When it comes to the most valuable resources available to an organization, it’s tough to think of much that trumps data. Simply put, data is one of the most valuable assets on the planet, helping create a seemingly unending supply of “unicorns,” a.k.a. startups valued at upwards of $1 billion.
Whether your company is bound to become the next Silicon Valley giant, however, there’s no getting around how much data can add to an organization. Data can help dictate companies strategy, give them a wellspring of vital resources to monetize, and eliminate guesswork. A user that is granting access to their data with a company is not just placing their faith in that organization, they’re also giving said organization just about the most important asset that they own.
Unfortunately, when you’re dealing with any valuable resource, the ramifications of losing it are pretty heavy. From fines for failing to protect data to damaged corporate reputations, the results of a data breach can be extremely serious. Here are three ways data breaches can take place — and why measures such as Data Loss Prevention (DLP) are vital for any modern organization.
#1. Insider threats
Remember that old horror movie cliche about the terrorized babysitter, harassed with phone calls, finally being informed that the “call is coming from inside the house?” A similar phenomenon exists when it comes to data leaks. Traditional perimeter-based security systems have operated on a castle and moat premise, assuming that 100 percent of threats come from outside and that, so long as you’re able to keep these threats at bay, you’ll maintain high levels of effective security.
While there are certainly external threats (more on them in a bit), it is also true that there are no shortage of examples of insider threats being responsible for data leaks. These threats may either involve a malicious insider, such as a disgruntled employee, or else attackers who have managed to break into a system by abusing the permissions. In both cases, data leaks take place when these actors are able to move data from the inside of an organization to the outside — seemingly entirely legitimately.
#2. Unintentional exposure
Data breaches are growing in number all the time. When you think about who is responsible for this, chances are that you picture some kind of hooded Hollywood hacker tapping away at a keyboard to glean your hard-earned data. The idea that many breaches may be accidental is, well, less likely to be the stuff that cyber espionage movies are made of. However, this is where many data breaches do, in fact, come from.
In contrast to the malicious insiders mentioned above, unintentional data exposure can come about from lack of attention, lack of proper cyber security education, or plain negligence on the part of those with access. One clear illustration of this could involve operator errors, system administrator errors, or programming errors that leave databases exposed to the outside world. Regardless of how it takes place, the results can be extremely dangerous — and, frustratingly, often come from those individuals who do have your best interests at heart, but who have made temporary lapses in judgment.
#3. Attacker extrusion
Don’t think that the previous two examples negate the prevalence of attackers seeking out sensitive data to extrude. Many examples of data breaches involve specifically targeted cyber attacks designed to access and extrude data. In some cases, this can involve malware or code injection techniques like SQL injection that can be used to steal information from databases.

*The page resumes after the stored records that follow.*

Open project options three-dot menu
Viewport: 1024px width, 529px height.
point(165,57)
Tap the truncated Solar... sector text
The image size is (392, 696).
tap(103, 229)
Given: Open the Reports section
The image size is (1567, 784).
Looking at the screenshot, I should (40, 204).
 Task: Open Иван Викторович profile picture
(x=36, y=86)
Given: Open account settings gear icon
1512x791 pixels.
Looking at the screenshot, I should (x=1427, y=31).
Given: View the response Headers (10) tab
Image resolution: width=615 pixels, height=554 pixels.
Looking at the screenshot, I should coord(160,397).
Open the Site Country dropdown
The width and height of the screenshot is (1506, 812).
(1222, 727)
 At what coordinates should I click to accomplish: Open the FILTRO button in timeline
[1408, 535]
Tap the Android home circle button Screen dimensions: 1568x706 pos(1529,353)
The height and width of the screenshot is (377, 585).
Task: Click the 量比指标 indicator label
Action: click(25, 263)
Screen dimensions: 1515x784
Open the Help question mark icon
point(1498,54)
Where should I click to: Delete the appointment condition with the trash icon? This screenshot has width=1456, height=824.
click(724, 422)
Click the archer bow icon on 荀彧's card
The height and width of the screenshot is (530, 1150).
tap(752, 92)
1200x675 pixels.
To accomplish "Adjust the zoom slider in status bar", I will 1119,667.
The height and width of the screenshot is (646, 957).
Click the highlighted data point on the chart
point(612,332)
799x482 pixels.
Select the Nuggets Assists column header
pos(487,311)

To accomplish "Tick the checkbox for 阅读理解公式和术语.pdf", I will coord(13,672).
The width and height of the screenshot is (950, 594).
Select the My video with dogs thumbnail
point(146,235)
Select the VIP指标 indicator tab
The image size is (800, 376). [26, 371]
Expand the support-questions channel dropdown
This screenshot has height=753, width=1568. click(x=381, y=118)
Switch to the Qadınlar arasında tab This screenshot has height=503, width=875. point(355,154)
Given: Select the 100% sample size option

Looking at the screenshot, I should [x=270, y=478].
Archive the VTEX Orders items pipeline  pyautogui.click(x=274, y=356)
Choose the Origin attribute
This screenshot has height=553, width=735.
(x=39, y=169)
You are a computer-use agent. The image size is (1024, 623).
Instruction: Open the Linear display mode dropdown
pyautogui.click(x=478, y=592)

Another very common attack involves so-called “phishing” attacks of varying complexity. In some instances, these may be simple messages that pretend to be from a bank or online service, requesting that the recipient clicks a link and enters some personal information for an ostensibly innocent task like accessing a message. The more valuable the potential data, the more effort attackers may make with phishing attacks: personalizing them with well-researched information about an organization to make them appear authentic. The results could trick even the most seasoned cyber security professional.
Protecting against data leaks
There is no one-size-fits-all solution when it comes to cracking down on data leaks. However, tools such as Data Loss Prevention (DLP) can — and should — be a backbone of organizations’ defense against this happening.
DLP tools can help safeguard Personally Identifiable Information (PII), achieve data visibility in the event of a threat, secure data when it comes to remote cloud systems, and more. Measures such as file firewalls can help to monitor the access of sensitive files and data, and alert and automatically block any actions which seem to violate those security policies. Increasingly, technology like machine learning can also help to learn what constitutes suspicious behavior on behalf of users as a way to seek out insider threats.
By bringing in cyber security experts to help with these DLP tasks, organizations can make sure that they are properly protected. Doing so is one of the smartest moves any organization — be it a business or otherwise — can make.